During World War II, high–altitude aircraft generators had very rapid brush wear, requiring reformulated brush compounds for acceptable life.

Metal fiber brushes are currently being developed. They may have advantages over current brush technology, but have not yet seen wide implementation.

==Manufacturing process==
===Mixing components===
Exact composition of the brush depends on the application. Graphite/carbon powder is commonly used. Copper is used for better conductance (rare for AC applications). In order to maximize electrical conductivity and green strength, highly dendritic (electrolytic) copper powder is used. Binders, mostly phenol or other resins or pitch, are mixed in so the powder holds its shape when compacted. Other additives include metal powders, and solid lubricants like MoS_{2}, WS_{2}. Much know-how and research is needed in order to define a brush grade mixture for each application or motor.

===Compacting the mixture===
The brush compound is compacted in a tool consisting of upper and lower punch and die, on mechanical or hydraulic presses. In this step, depending on later processing, the copper wire (called shunt wire) can be inserted automatically through a hole in the upper punch and fixed into the pressed brush block by the powder pressed around. This operation, called "tamping", is usually performed using electrolytic copper powder, possibly with silver coating for some high performance applications. After this process, the brush is still very fragile and in professional jargon called a 'green brush'.

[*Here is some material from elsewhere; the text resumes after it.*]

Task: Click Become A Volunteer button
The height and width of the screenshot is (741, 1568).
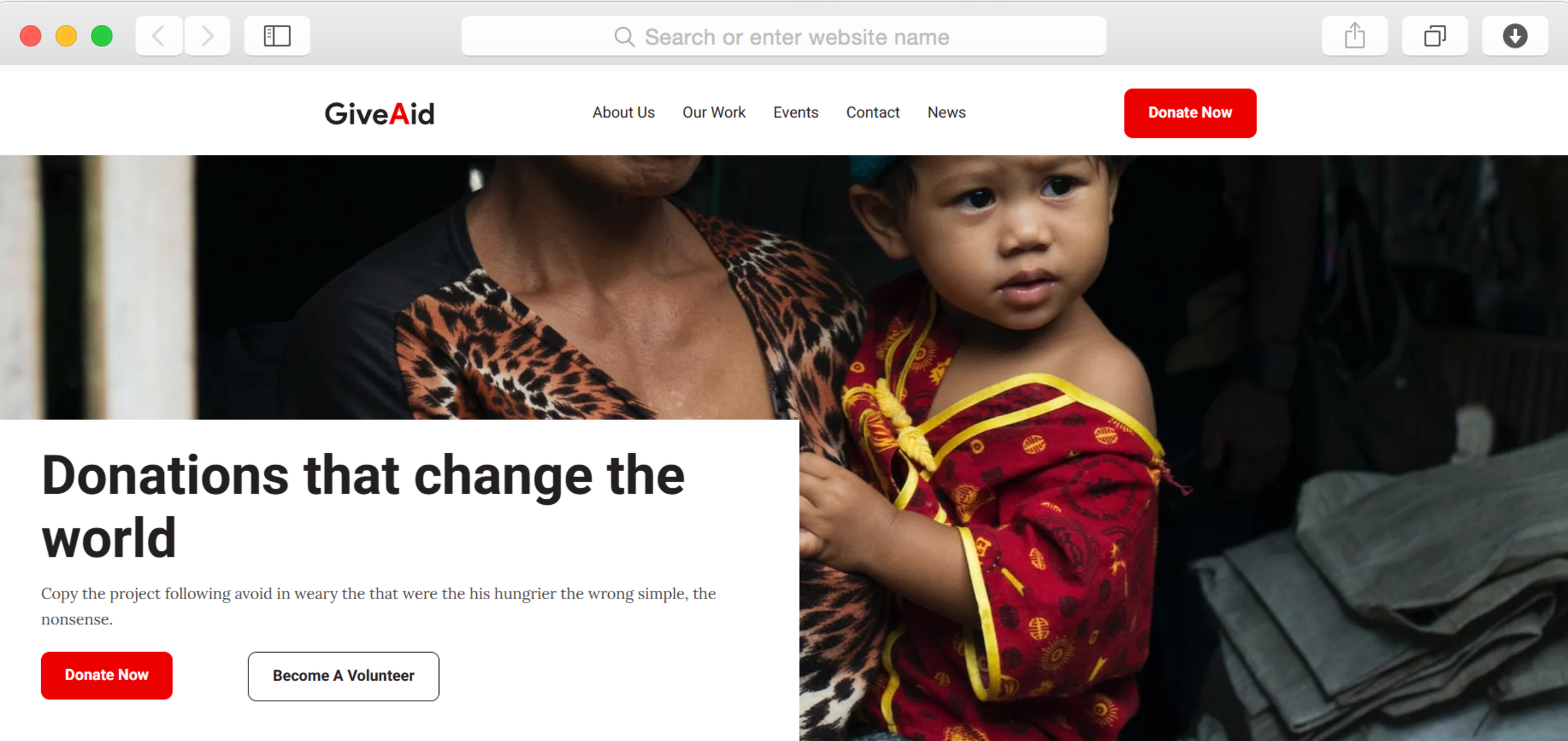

===Firing of green brushes===
Next follows heat treatment of the "green brushes" under artificial atmosphere (usually hydrogen and nitrogen). Temperatures range up to 1200 °C. This process is called sintering or baking. During sintering, the binders either burn off or carbonize and form a crystalline structure between the carbon, copper and other additives. Baking is followed by graphitization (heat treatment). The heat treatment is transformed by a temperature curve exactly defined for each material mixture. Besides the mixture composition, the used temperature curve is the second big “secret” of each brush manufacturer. After the heat treatment, the brush structure is modified in a way which makes copying of the brush nearly impossible for competing companies.

===Secondary operations===
Sintering causes the brushes to shrink and to bend. They must be ground to net shape. Some companies use additional treatments in order to make the brush more durable by methods such as impregnation of the running surface by special oils, resins and grease.

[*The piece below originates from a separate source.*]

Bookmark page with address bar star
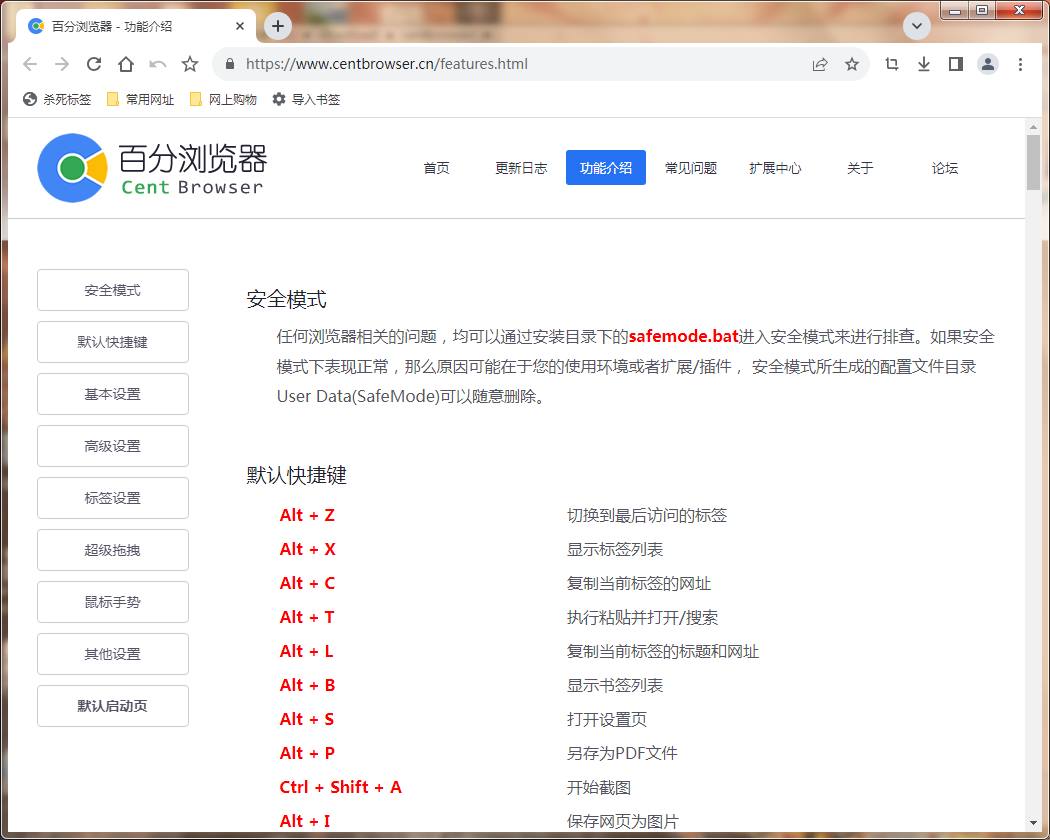Viewport: 1050px width, 840px height. pos(852,64)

Manufacturing of carbon brushes requires an in-depth knowledge of materials and experience in mixture compositions. Very small changes in brush contents by just a few percent of components by weight can significantly change the properties of brushes on their applications. There are just a handful of brush developing companies in the world, which are mostly specialized on certain types of brushes.

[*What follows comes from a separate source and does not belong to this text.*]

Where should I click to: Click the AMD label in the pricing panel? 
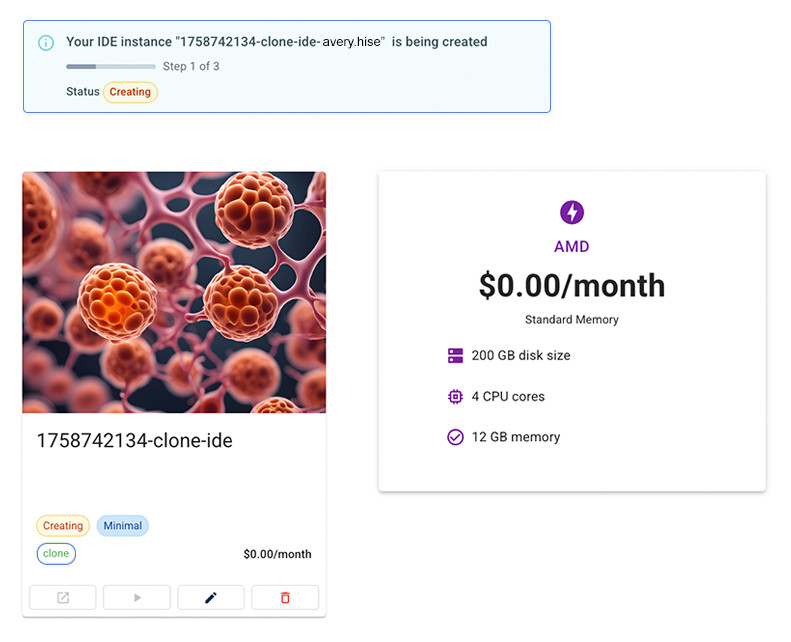(x=572, y=247)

Carbon brushes are one of the least costly parts in an electric motor. On the other hand, they usually are the key part which delivers the durability (“life-time”) and performance to the motor they are used in. Their production requires very high attention to quality control and production process control throughout all steps of the production process.

==Liquid metal brushes==
From time to time the use of liquid metals to make contacts is researched. Drawbacks to this approach include the need to contain the liquid metal (as it is usually toxic or corrosive) and power losses from induction and turbulence.